Неизвестно чья жена тетка Рыбиха придерживалась иного мнения, ум ее, истощенный промискуитетом, не признавал вещей возвышенных.
— И ничего особенного, — говорила она, презрительно оттопырив губу. — Китаец — это такой еврей, только пожелтее будет — и прищуримшись.
С ней, однако, мало кто соглашался — в первую очередь, конечно, сами объекты обсуждения.
— Сколько ни щурься, из еврея китайца не сделаешь, — изрекал культурный китаец Федя, деливший всех на людей и движущиеся предметы, не знающие китайской грамоты.
Евреи же на этот счет и вовсе предпочитали мудро помалкивать, что окончательно запутывало вопрос.
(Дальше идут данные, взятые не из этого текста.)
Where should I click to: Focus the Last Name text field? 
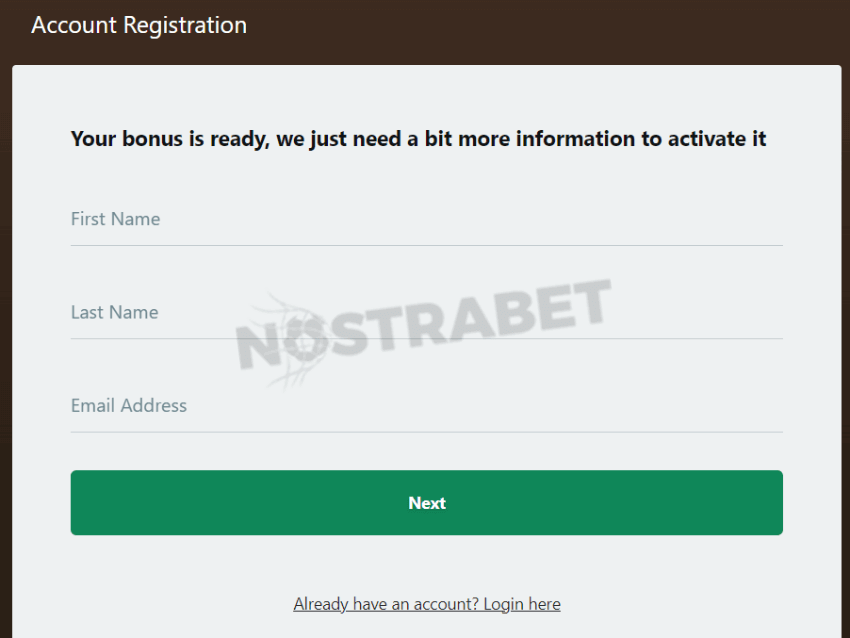point(427,313)
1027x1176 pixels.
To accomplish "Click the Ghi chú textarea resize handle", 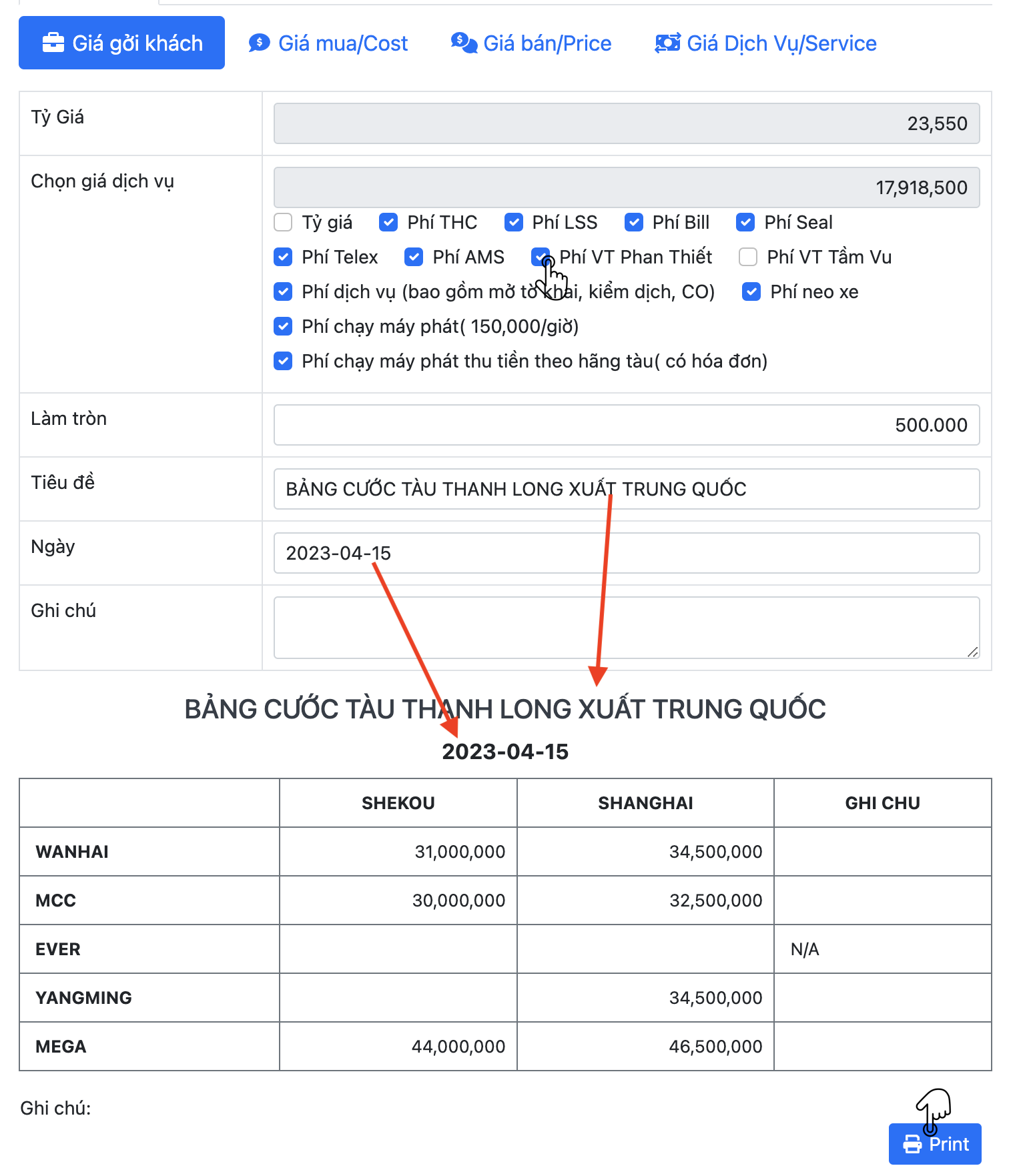I will coord(973,652).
Непонимание взаимное усугублялось чудесами, на которые китайцы были особенные мастера — даже евреям невподым.
Конечно, чудеса не были только китайской привилегией, всякий народ их имел, и у всякого народа они были разные. У русских чудеса происходили все больше от недоразумений и от пьянства — так оно и называлось потом, «чудесить». У евреев чудесами заведовала каббала, но так вообще-то они чудеса не очень любили: все еще помнили историю грустных и двусмысленных соревнований Моисея с фараонами. У амазонок чудеса, само собой, были женские, ну а у китайцев — технические. Те славные времена, когда китайцы изобретали бумагу, порох, компас и прочие фарфоры, к несчастью, давно канули в прошлое, но на остатках древнего энтузиазма малый желтый брат еще мог тряхнуть стариной.
Раз примерно в год на праздник Омовения Будды через реку перебиралась китайская ярмарка. Заведовал ею престарелый маньчжур Хайсэ, с длинной и бледной, словно непропеченный блин физиономией, жадными птичьими лапками и круглым, как воздушный шар, животом, который при самом легком ветре силился оторвать хозяина от земли и вознести в небеса, сияющие безоблачной синевой. За живот этот и горячий, раздражительный нрав получил он прозвище Хого — Самовар.
Ярмарка наша сильно отличалась от того, что можно было увидеть на русских ярмарках и даже представить себе. Впереди всех на место будущей дислокации въезжали на некрупных ослятях и мохнатых монгольских лошадках извечные соперники — даосские и буддийские монахи. Одни — с высокими, в клубень, бабьими прическами, с важным видом и взглядом, обещавшим если не вечную жизнь, то ничего хорошего, другие — налысо бритые, в желтых рясах, с потупленным взором, с непременными четками в руках, на которых они высчитывали время, оставшееся до воплощения будды грядущего Милэ.
Ослятей своих и лошадок они привязывали возле развернутых армейских палаток, отчего те сразу начинали орать непомерными голосами. Дикие звери — волки, медведи и тигры — приходили в соблазн среди наших кедровых и пихтовых зарослей, откуда они по ночам высовывали мохнатые морды и примеривались сожрать крикливую скотину. Однако сделать это было непросто — все копытные на ярмарке находились под прямым покровительством бодхисаттв и бессмертных вплоть до самого Тайшан Лаоцзюня.